While Crumb’s early work skewered both mainstream and countercultural figures with a hyper-libidinal, satirical edge, his recent drawings meditate on paranoia, particularly around medicine and disease.

These works convey a heightened self-awareness, oscillating between genuine suspicion and conspiracy; they incisively mirror a broader culture of mistrust of authority and the erosion of shared meaning and reliable information in the world today. In A Difficult Conundrum (2025), each panel depicts an increasingly agitated Crumb, his speech bubbles multiplying in a spiraling monologue directed against a pharmaceutical company. Through the familiar conventions of the comic form, Crumb constructs a self-portrait steeped in uncertainty and vulnerability. In other works he revisits his past, exploring difficult and disturbing moments that continue to affect him. As the title suggests, The Very Worst LSD I Ever Had (2025) documents a harrowing acid trip that Crumb experienced in 1966, which led him to seek several sessions of regressive hypnosis.

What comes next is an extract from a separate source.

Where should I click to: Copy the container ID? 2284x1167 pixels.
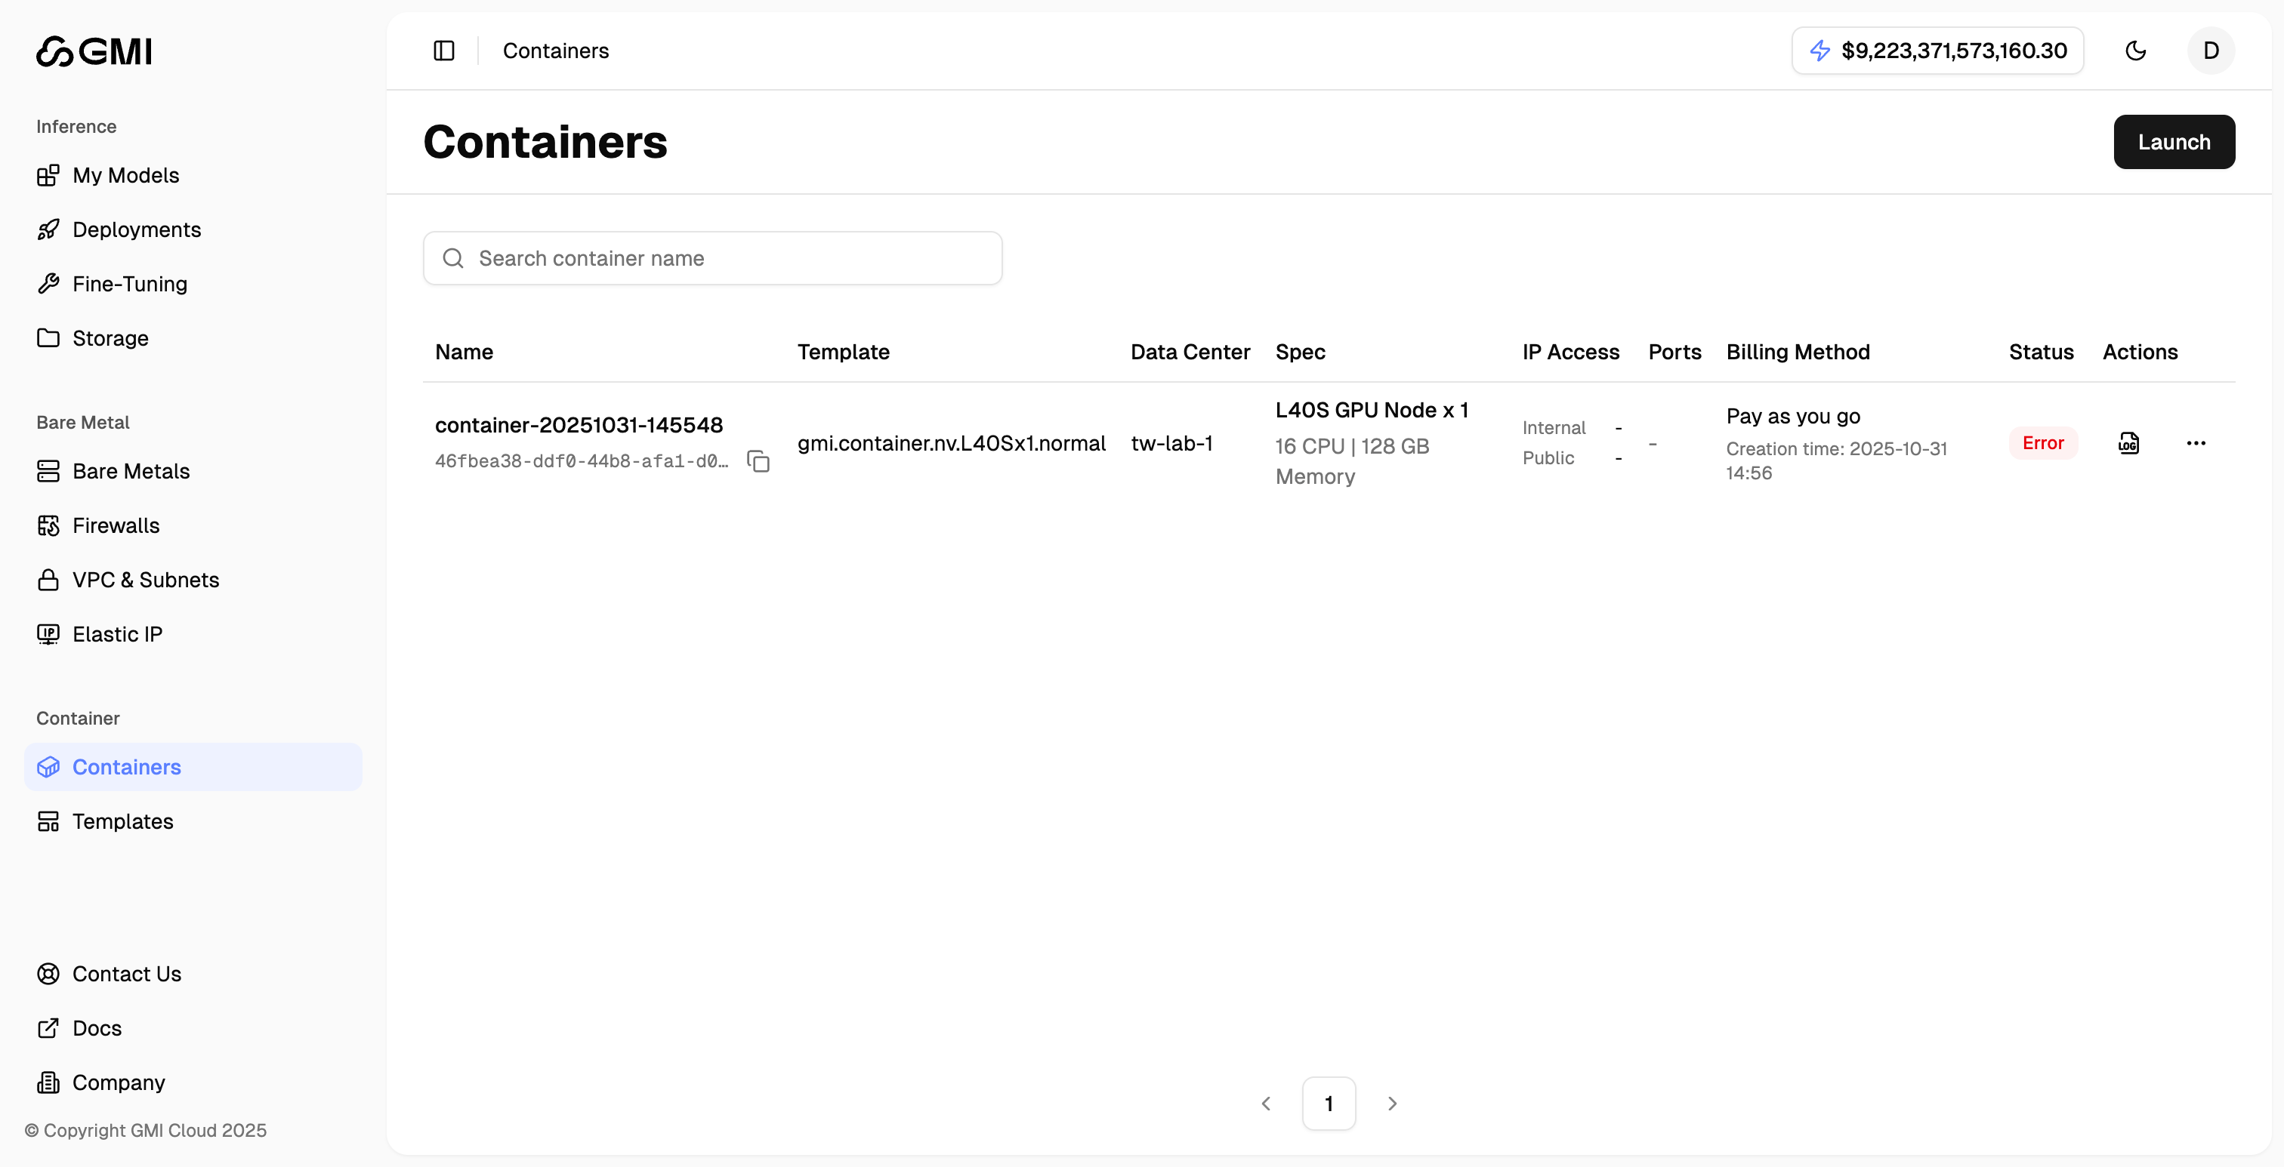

Also on view is a rare sketchbook from earlier in Crumb’s career, which offers an intimate glimpse into Crumb’s process and preoccupations. Placed in dialogue with the recent drawings, it highlights not only the evolution of the artist’s style and tone but also the enduring idiosyncrasies—formal, psychological, and narrative—that continue to define his work. Numerous recent etchings Crumb produced in collaboration with the renowned print studio Two Palms, New York, are also featured.

This is Crumb’s first exhibition in Los Angeles in over fifteen years, since The Book of Genesis Illustrated, which debuted at the Hammer Museum in 2009 and featured the original drawings for his acclaimed and best-selling graphic version of the first book of the Old Testament. The exhibition later traveled to David Zwirner New York in 2010, and in 2013, it was presented as part of the 55th Venice Biennale, curated by Massimiliano Gioni.

Born in Philadelphia, R. Crumb (b. 1943) moved to the dynamic Haight-Ashbury neighborhood of San Francisco in 1967, and relocated in 1991 to the south of France, where he currently lives and works. Crumb joined David Zwirner in 2006. This will be Crumb’s seventh solo exhibition with the gallery.

Solo exhibitions of Crumb’s work were presented at the Contemporary Art Galleries, University of Connecticut, Mansfield (2020), and at the Museum of Contemporary Art Santa Barbara, California (2018). In 2016, the Cartoonmuseum Basel organized Aline Kominsky-Crumb & Robert Crumb: Drawn Together, the first comprehensive museum presentation of the artists’ joint work. A retrospective of Crumb’s work was held in 2012 at the Musée d’Art Moderne de la Ville de Paris. In 2011, his work was the subject of a solo exhibition at the Museum of American Illustration at the Society of Illustrators, New York. A major solo show devoted to Crumb’s work was organized by the Yerba Buena Center for the Arts, San Francisco, in 2007, and traveled from 2008 to 2009 to the Frye Art Museum, Seattle; Institute of Contemporary Art, Philadelphia; Massachusetts College of Art and Design, Boston; and the Grand Central Art Center, Santa Ana, California. Other solo exhibitions of the artist’s work have been organized by the Whitechapel Gallery, London, a show that traveled to the Museum Boijmans Van Beuningen, Rotterdam (both 2005); and Museum Ludwig, Cologne (2004). Terry Zwigoff’s documentary Crumb was named the best film of 1994 by the late critic Gene Siskel and won the Grand Jury Prize at the Sundance Film Festival in 1995.

Work by the artist is represented in major museum collections worldwide, including the Brooklyn Museum, New York; Carnegie Museum of Art, Pittsburgh; Lucas Museum of Narrative Art, Los Angeles; Musée régional d'art contemporain Occitanie, Sérignan, France; Museum Ludwig, Cologne; and The Museum of Modern Art, New York.